## Page excerpt
Thanks for the reply. I will be ordering it this week. Watching the video it looks like great way to go.


----------



## Dr.Zook (Sep 10, 2004)

Welcome to the RouterForums Bob. Glad to have you as a part of our community. Thanks for joining.


----------



## Micah (Oct 11, 2010)

*Incra LS require a large router table?*



Abie said:


> I have the Ulta from Incra bot on amazon for $130.00 it is useful but the learning curve is steep at least for me.
> I've seen the Jointech at a friends and it appears more substantial.
> Both allow for really fancy dovetails, box joints etc.
> for large projects ie drawers and blanket chests the others might be a better choice.


Can I use the Incra LS on my 24v32 rockler table?


----------



## bobj3 (Jan 17, 2006)

## Records of locating words and elements

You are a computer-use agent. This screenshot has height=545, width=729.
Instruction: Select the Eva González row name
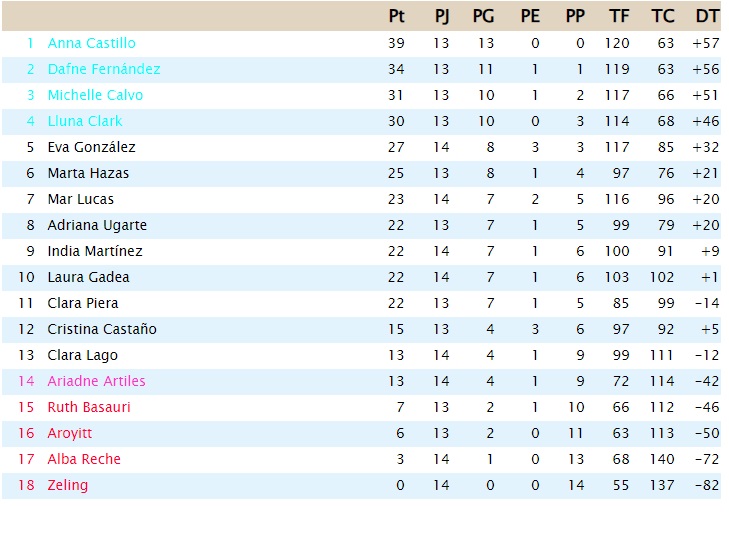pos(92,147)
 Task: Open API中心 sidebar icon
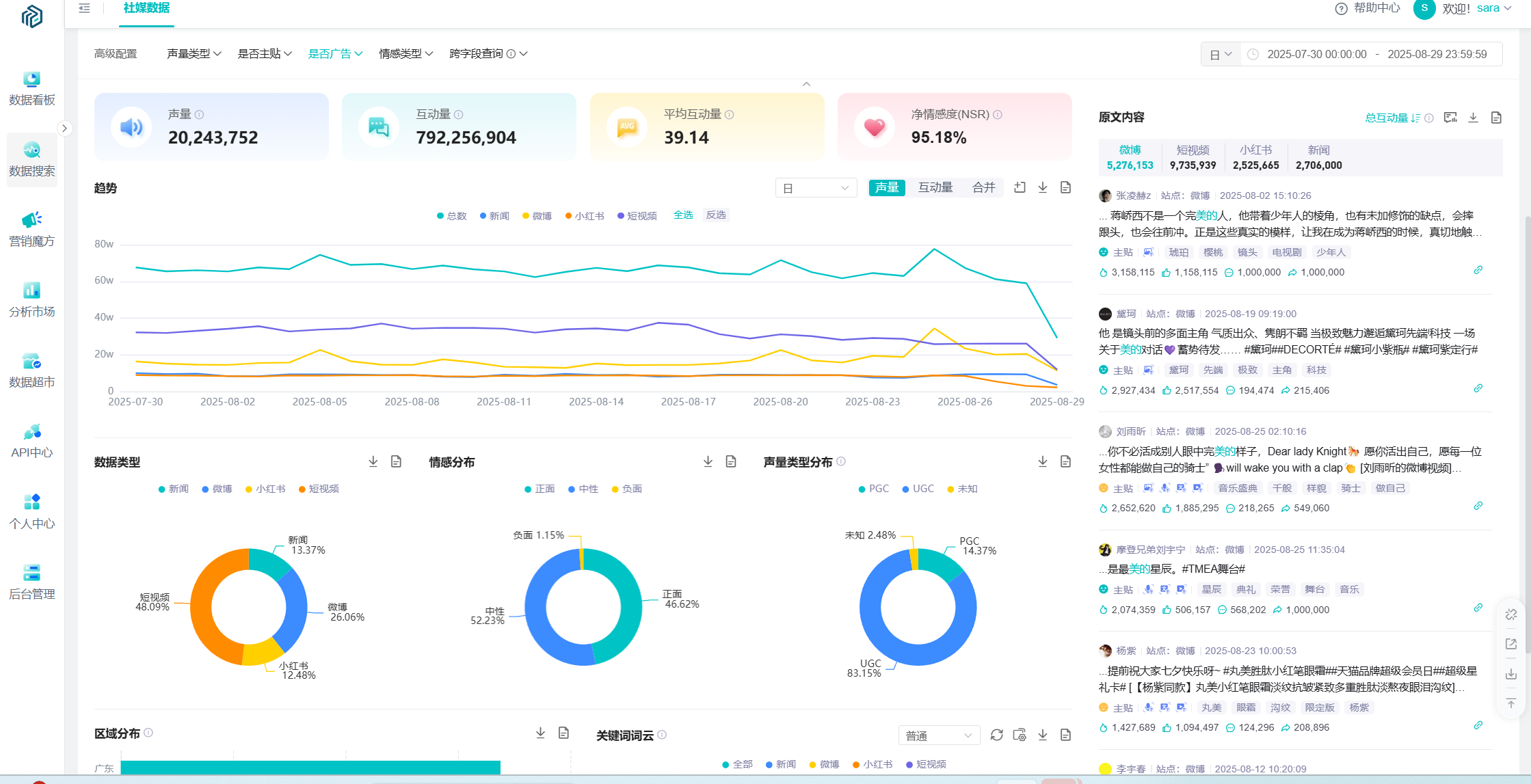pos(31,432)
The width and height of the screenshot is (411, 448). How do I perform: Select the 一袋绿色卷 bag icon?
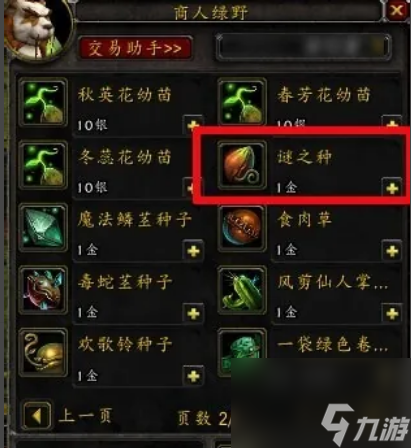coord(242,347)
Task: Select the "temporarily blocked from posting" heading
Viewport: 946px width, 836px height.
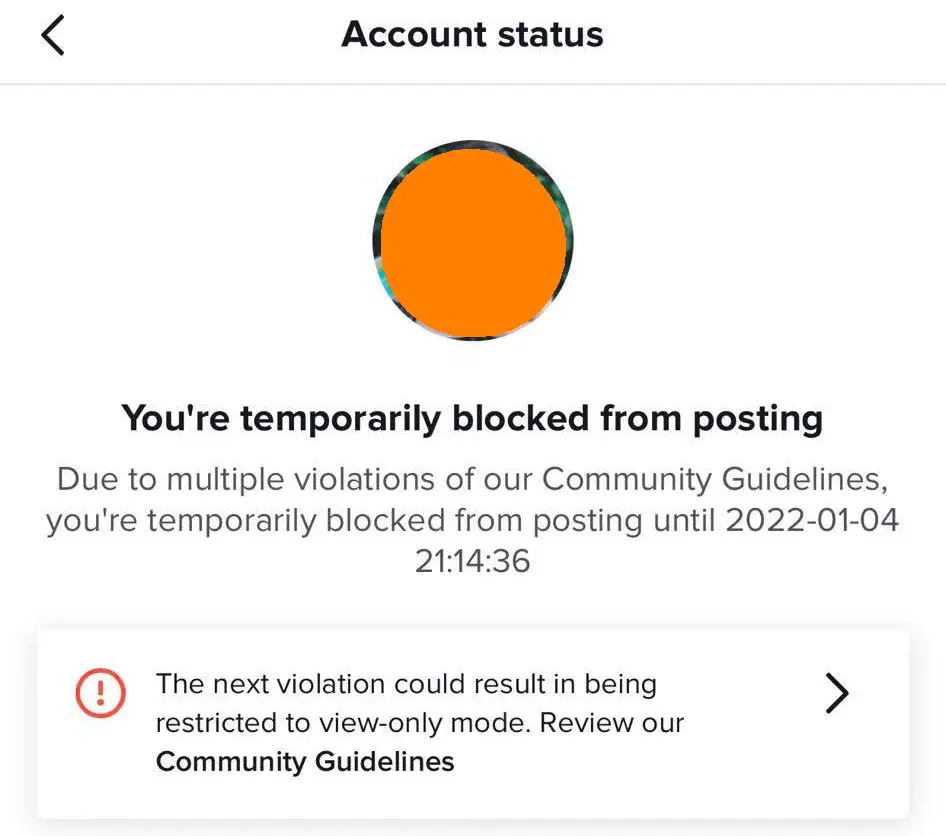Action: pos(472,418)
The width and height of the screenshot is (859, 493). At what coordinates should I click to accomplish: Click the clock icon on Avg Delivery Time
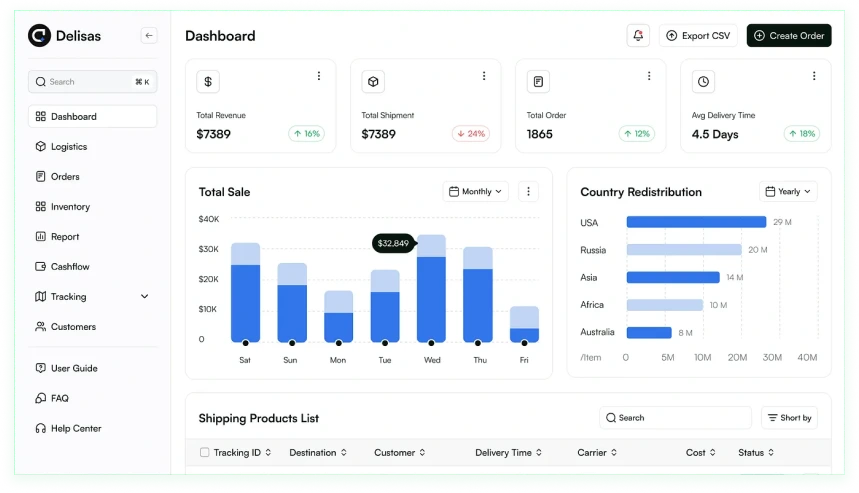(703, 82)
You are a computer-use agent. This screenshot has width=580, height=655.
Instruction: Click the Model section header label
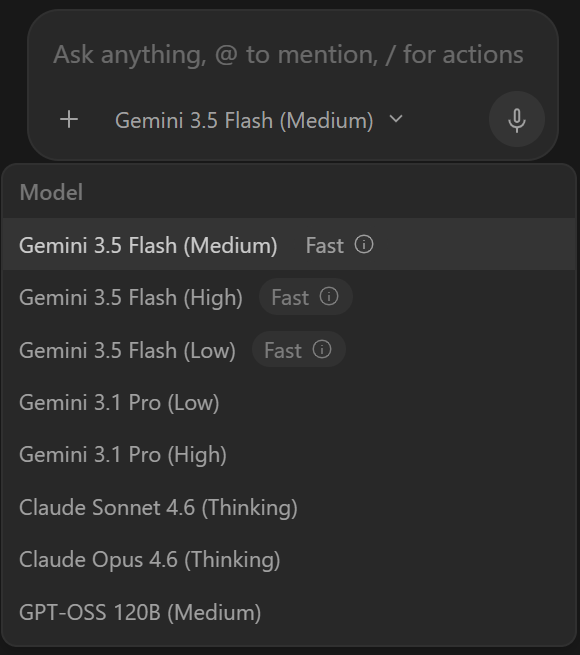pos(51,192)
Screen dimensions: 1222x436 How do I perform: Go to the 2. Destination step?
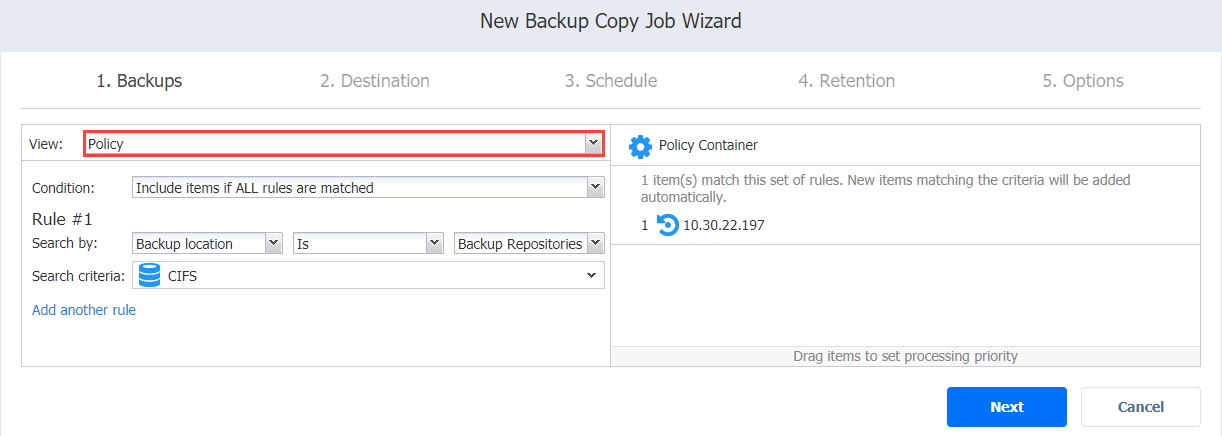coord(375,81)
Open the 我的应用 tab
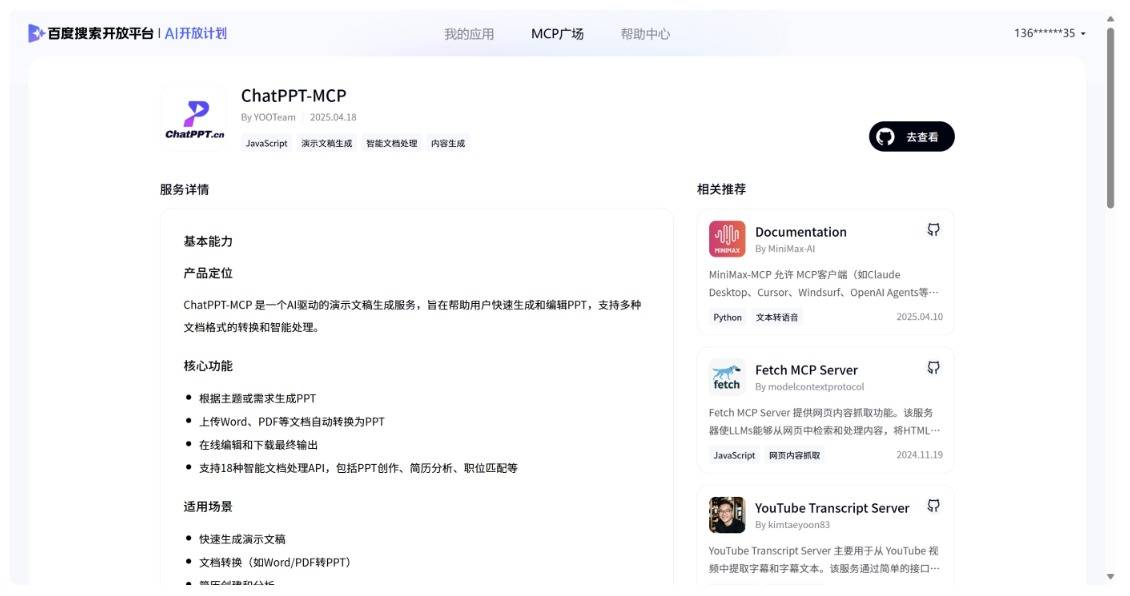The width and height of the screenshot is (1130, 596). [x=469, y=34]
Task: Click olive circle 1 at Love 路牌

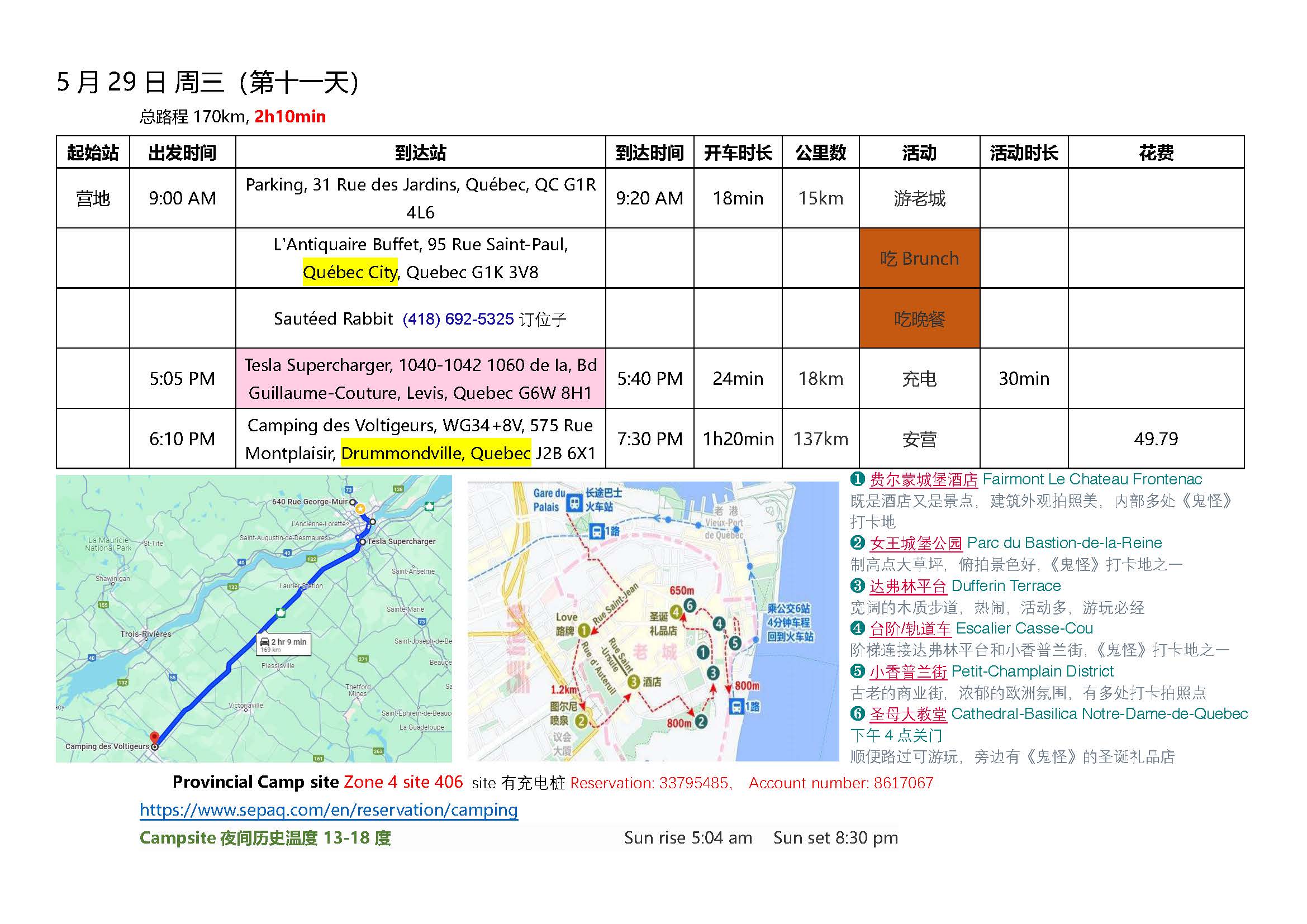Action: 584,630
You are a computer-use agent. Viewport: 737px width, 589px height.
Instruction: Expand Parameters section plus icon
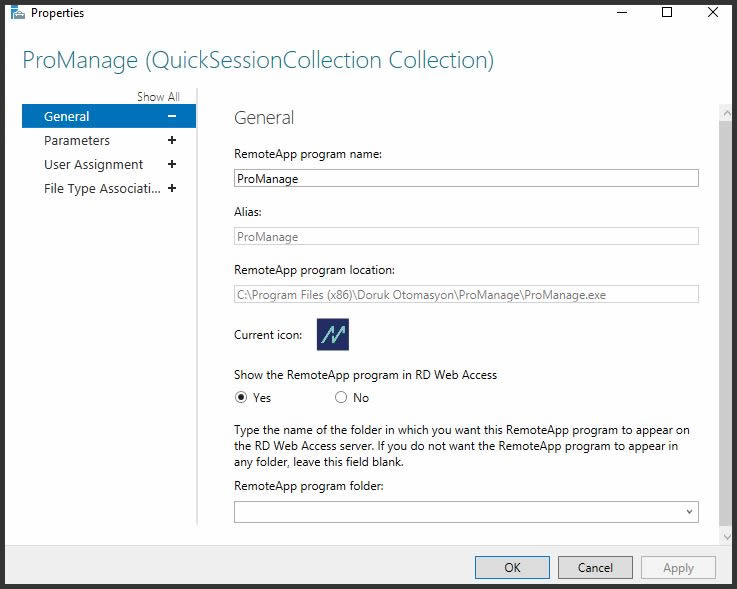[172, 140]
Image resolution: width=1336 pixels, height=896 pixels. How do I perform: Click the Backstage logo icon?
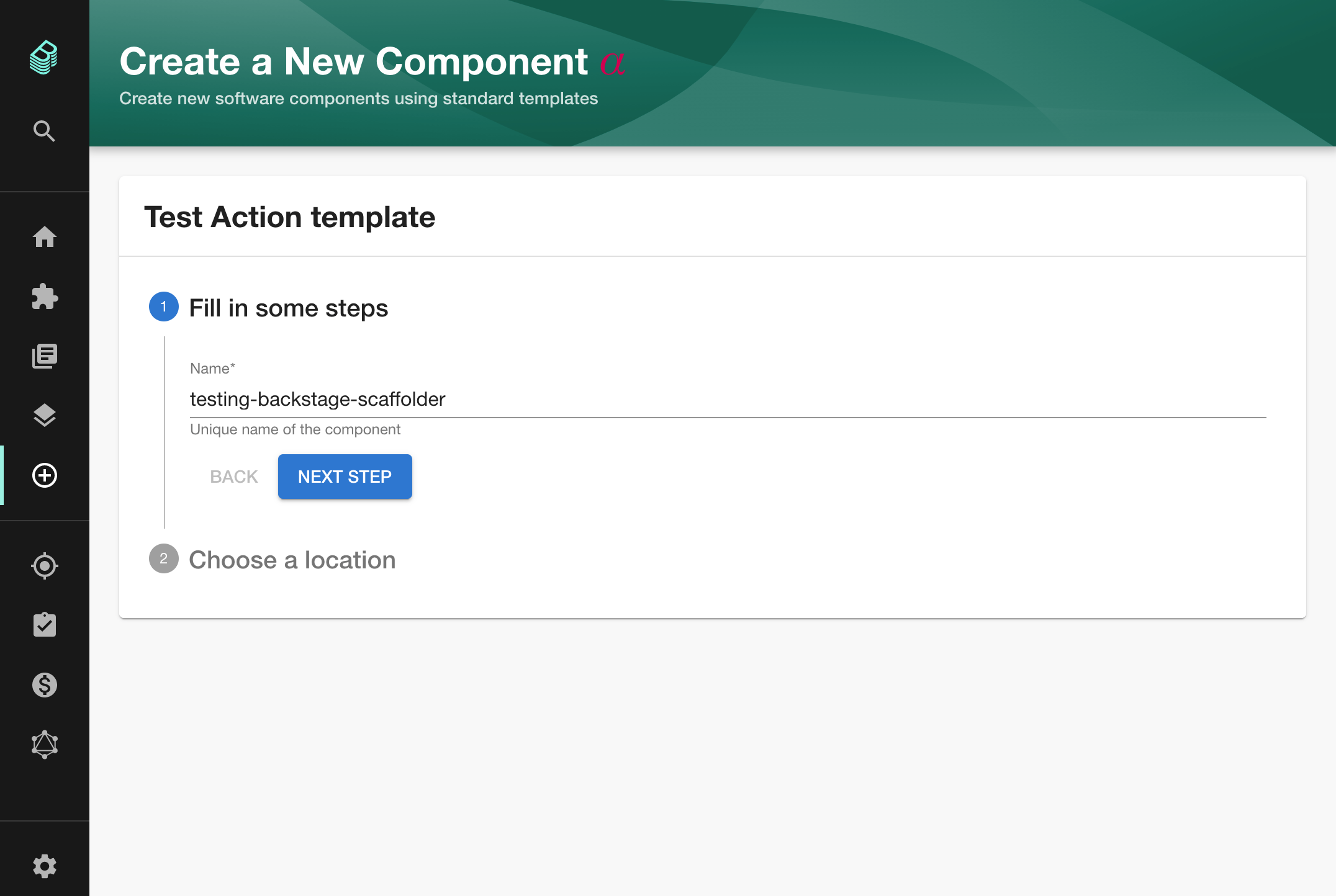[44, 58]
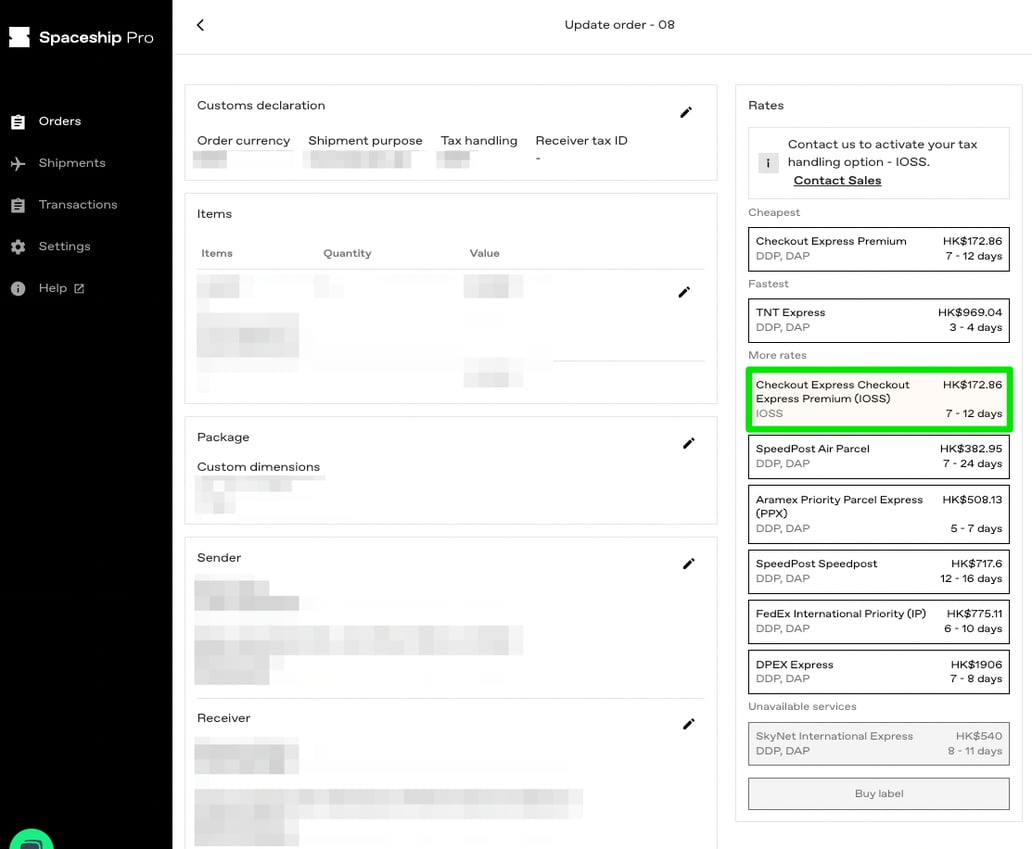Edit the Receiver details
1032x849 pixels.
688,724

## Requests
- 1) Can you edit the router forum thread from "## Dr.Zook (Sep" to "(Oct 11, 2010)" so that "community" becomes "forum"?
- 2) In the router forum thread, which table does Micah ask about using the Incra LS on?
- 3) Can you extend the router forum thread past the point where it stops?
The records aren't needed for any of this.

## Outputs in order
- 1)
## Dr.Zook (Sep 10, 2004)

Welcome to the RouterForums Bob. Glad to have you as a part of our forum. Thanks for joining.


----------



## Micah (Oct 11, 2010)

- 2) Micah's 24v32 rockler table.

- 3)
Hi Micah

You may want to take hard look at the

Incra Universal Precision Positioning Jig, it will do every thing it's big gold plated brother can do but without the high cost and size..Rockler puts them on sale for about 50.oo bucks all the time..if you get one be sure to the great DVD How-To for it..

Incra Universal Precision Positioning Jig - Rockler Woodworking Tools

Incra Universal Precision Positioning Jig Video Demonstraton

========


Micah said:


> Can I use the Incra LS on my 24v32 rockler table?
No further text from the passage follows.